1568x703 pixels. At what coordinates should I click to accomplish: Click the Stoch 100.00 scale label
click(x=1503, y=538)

* * *

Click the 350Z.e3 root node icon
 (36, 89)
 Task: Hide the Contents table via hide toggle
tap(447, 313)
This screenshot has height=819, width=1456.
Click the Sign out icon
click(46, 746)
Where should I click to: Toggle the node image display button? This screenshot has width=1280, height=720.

==

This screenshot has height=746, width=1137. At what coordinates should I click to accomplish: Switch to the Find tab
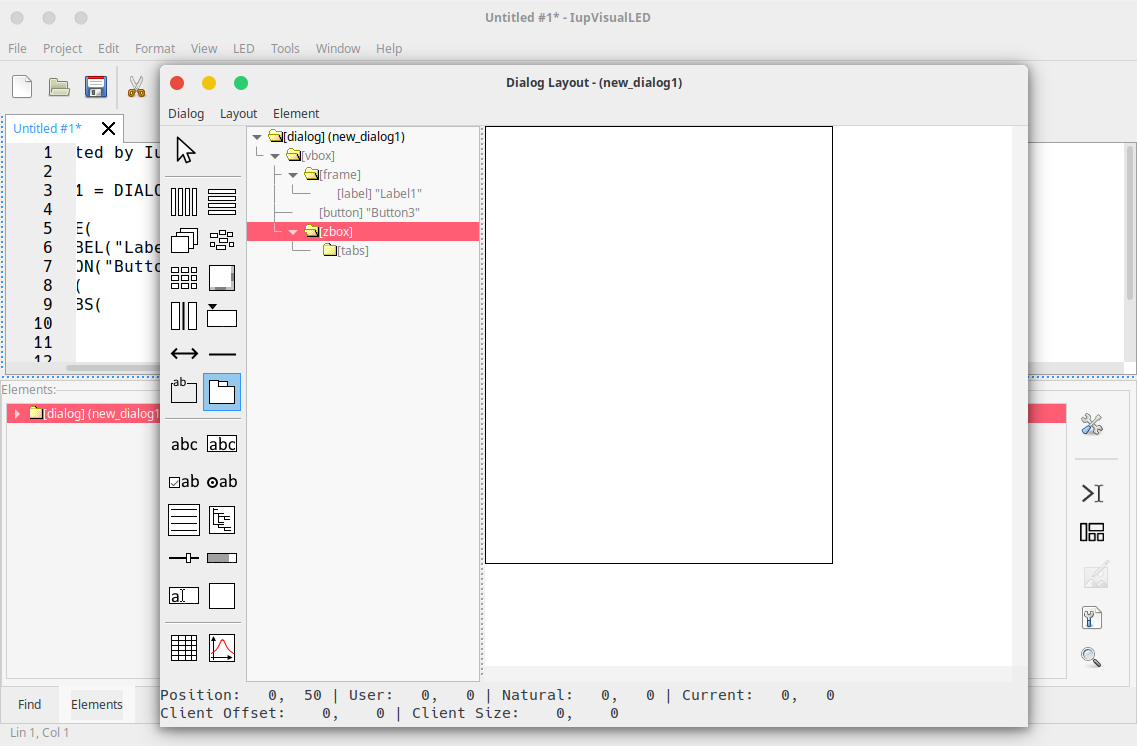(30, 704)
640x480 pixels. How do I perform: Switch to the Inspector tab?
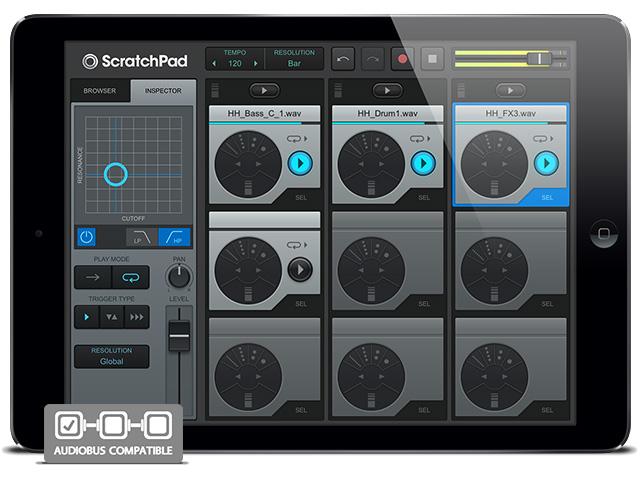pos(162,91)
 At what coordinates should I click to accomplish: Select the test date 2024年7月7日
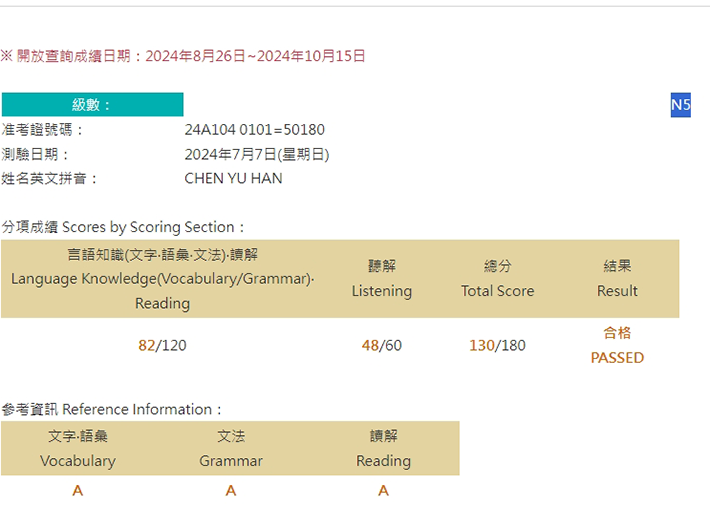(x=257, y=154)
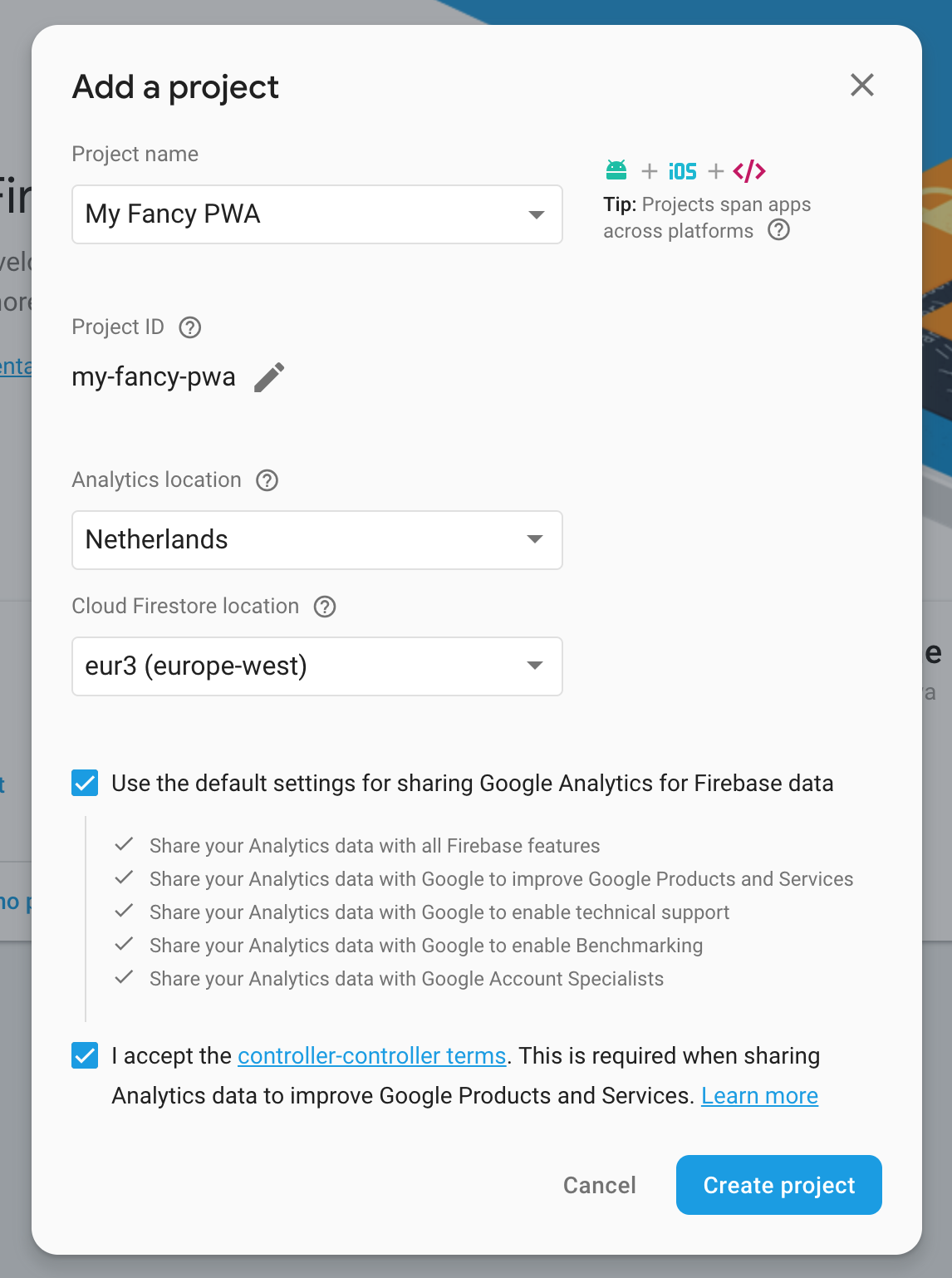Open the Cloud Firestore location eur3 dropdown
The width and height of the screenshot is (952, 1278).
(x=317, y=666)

◆ EXERCISE AIM:
In your answer, include only the lines above starting at the line that holds "Click the 350Z.e3 root node icon" and ending at the line that holds "Where should I", copied exactly.

◆ OUTPUT FOR THIS TASK:
Click the 350Z.e3 root node icon
 (36, 89)
 Task: Hide the Contents table via hide toggle
tap(447, 313)
This screenshot has height=819, width=1456.
Click the Sign out icon
click(46, 746)
Where should I click to: Toggle the node image display button? This screenshot has width=1280, height=720.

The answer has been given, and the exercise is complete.